Are people who need people really the luckiest people in the world? Brian Eno's latest winning lottery ticket, “Drums Between the Bells,” out July 4 on Warp, continues his lifelong theme of communion on fifteen tracks with Rick Holland, an artist Eno met as part of the British interscholastic Map-Making Project in the late '90s.

Brian Eno – pour it out (taken from Drums Between The Bells) by Warp Records

Brian Eno – bless this space (taken from Drums Between The Bells) by Warp Records

Judging from the tracks already released on the Eno SoundCloud, it's a wistful and contemplative enterprise, shot through with aspects of jazz that are only coincidentally like

jazz, in much the same way that the alphabet happens to contain the letters “j,” “a,” and “z.”

The closest thing it resembles lyrically is a package of Oblique Strategies – Eno's axiom-annihilating, inspirational deck of cards co-created with artist Peter Schmidt in the '70s – set to music.
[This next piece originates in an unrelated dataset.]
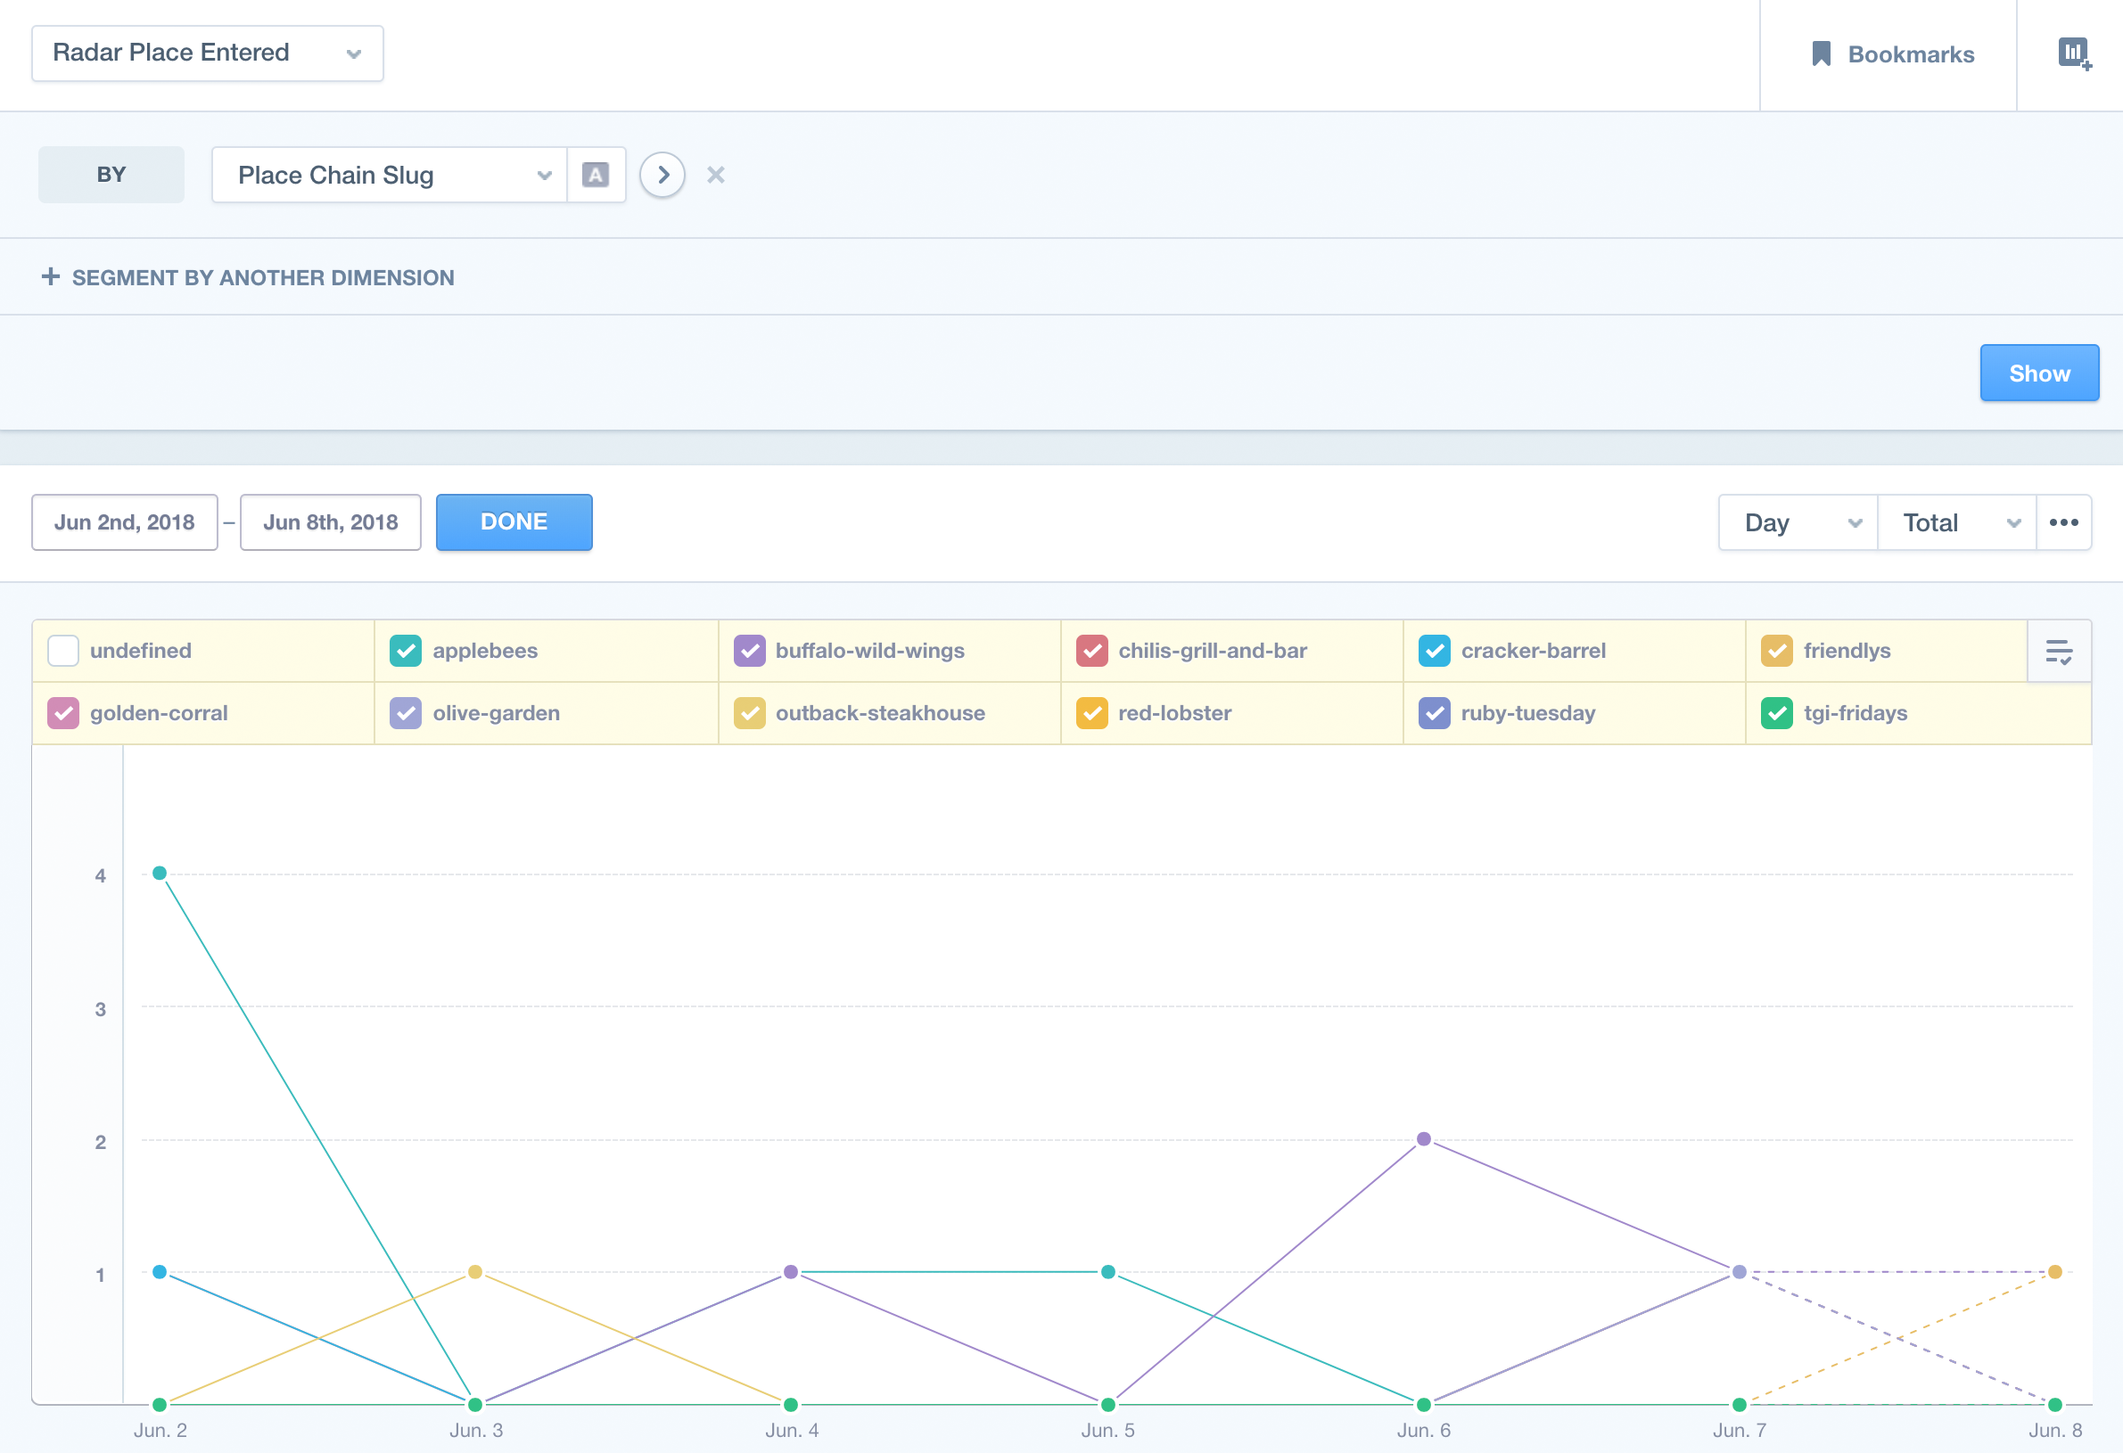The width and height of the screenshot is (2123, 1453).
Task: Click the legend select-all list icon
Action: coord(2058,651)
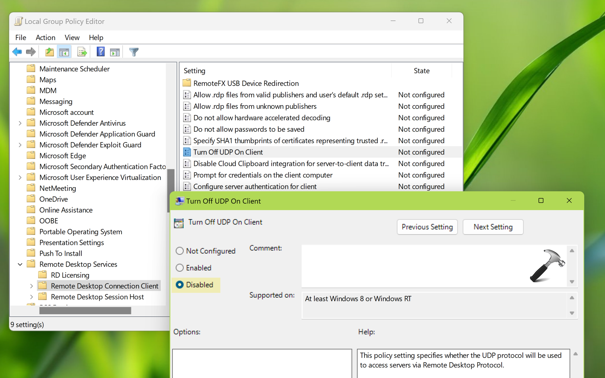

Eno has always created his more interesting works in direct collaboration with other artists of varying levels of ability – key words here: “varying ability” – and this latest work from the prime mover of everything from glam to ambient music is the next logical step in his creative process. Although in Eno's case, logical steps aren't so much backwards and forwards and they are points on a chaos star.

The urge towards visual art also appears in the packaging on Drums Between the Bells, a fairly deluxe presentation of either double 12″ vinyl, a CD (zzz), or a hardback double CD edition, firmly resurrecting the idea of the record as an album.

Eno: “Recently I was in São Paulo, the most city-ish city in the Western world. I took lots of pictures of the forest, and then, back in London, started playing with the images in Photoshop. As I was playing I was listening to this album (in shuffle mode, highly recommended ) and I realised I was crafting the images and the colours to match up with what I was hearing.” It's always been vaguely mystifying why Eno hasn't done more soundtrack music – apart from music for airports – because his music is so inextricably linked with an impetus towards images spawned, incidentally or intentionally, by the mind's eye.

Perhaps the most compelling mental movie remains that of Brian Eno's life itself – transitioning from glam to ambient to No Wave to U2 — a process by which we see that good luck can change into even greater fortunes.